Maria Juranic’s A Feast That Never Comes is a 16-minute experimental dance film exploring four characters’ interiority, and relationships with each other, their circumstances and with themselves. Divided into four distinct sections, the characters’ lives intertwine in spirals of alienation and disaffection stemming from desire, loneliness and betrayal.
Kate (Nico Li) appears alone in the first segment. Michael (Paul Vickers) and Daniel (John Raffles Durbin) are a pair in the next, branching again into Michael and Sarah (Kayla Farrish) in the next segment yet, while in the last, Sarah grapples with the pseudo-presence of Daniel.
The film is thoroughly open to interpretation, both in its narrative as well as its lyrics. Four songs accompany the segments and explain just as much as they do not. A possible interpretation can be framed around three pairs and the desire, infidelity, loneliness and self-contentment that marks them. All of them take place or end at the same lone cabin. The cabin, as the site of each character’s arc, becomes a symbol of longevity and steadfastness, albeit haunted by the characters’ emotions.
Through her solo performance, Kate is seen to have already split away and accepted the end of a relationship though she may still be mourning and processing it. The expression of her dance is marked by grace and elegance. The next two segments are of two relationships, both strained, but where the first is passionate, the other is steeping in discontentment and loneliness.
Daniel and Michael contend with the constant push and pull of their relationship governed by their personal differences and circumstances. Accordingly, they dance with angst, passion, and stubborn undercurrents of tension. The camera is variously intimate and distant, sometimes watching from beyond the door, or it is close enough to see the blood in all its detail. At all times, it is inherently connected to the choreography.

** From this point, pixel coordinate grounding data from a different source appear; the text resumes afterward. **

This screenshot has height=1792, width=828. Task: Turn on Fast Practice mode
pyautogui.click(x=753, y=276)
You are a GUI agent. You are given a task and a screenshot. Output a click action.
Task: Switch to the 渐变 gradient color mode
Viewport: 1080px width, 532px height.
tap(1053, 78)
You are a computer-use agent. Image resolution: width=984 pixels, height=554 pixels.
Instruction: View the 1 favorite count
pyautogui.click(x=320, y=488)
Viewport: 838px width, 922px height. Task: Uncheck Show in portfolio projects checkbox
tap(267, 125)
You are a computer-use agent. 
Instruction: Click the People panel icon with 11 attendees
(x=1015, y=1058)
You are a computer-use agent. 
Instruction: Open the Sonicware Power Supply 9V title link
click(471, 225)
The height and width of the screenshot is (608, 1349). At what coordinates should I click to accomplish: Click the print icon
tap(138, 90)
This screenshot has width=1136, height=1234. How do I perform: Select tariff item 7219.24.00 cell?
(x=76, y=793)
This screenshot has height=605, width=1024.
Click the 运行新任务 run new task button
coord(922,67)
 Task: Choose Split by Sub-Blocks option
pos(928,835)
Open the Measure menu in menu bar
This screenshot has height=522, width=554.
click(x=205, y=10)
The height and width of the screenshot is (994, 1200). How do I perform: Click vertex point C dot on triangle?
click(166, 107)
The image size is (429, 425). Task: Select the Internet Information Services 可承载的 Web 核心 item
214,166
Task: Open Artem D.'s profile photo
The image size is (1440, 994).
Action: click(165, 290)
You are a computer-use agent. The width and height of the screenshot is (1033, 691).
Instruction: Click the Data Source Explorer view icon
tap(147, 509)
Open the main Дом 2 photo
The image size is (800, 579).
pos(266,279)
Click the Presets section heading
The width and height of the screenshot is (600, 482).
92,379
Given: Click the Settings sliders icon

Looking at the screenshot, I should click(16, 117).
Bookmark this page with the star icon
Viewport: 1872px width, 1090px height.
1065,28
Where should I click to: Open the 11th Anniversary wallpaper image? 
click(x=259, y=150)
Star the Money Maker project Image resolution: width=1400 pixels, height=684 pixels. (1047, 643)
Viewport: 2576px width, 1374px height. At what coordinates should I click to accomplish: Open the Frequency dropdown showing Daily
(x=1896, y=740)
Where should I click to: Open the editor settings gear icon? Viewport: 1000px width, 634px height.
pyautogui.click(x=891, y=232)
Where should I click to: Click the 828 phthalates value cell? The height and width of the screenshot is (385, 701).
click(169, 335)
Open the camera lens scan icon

Sarah’s performance is one of alienation. Though she is not alone, living with Michael, she knows she lives a friendless life in the cabin. Sarah always appears solitary even when Michael shares the frame with her; she looks at him, but the look is not returned. Her dance is a search for companionship that is never to be. When she attempts to negotiate with the idea of Daniel, it is yet another case of push and pull, but with a figure who is not truly present. But then, neither is Michael.
A myriad of emotions run through the film. The four characters express them with degrees of elegance and ferocity brought on by the actors and choreography. A Feast That Never Comes is fueled by these elements in depicting varying desires, all unfulfilled. Sometimes, it appears to be better that way.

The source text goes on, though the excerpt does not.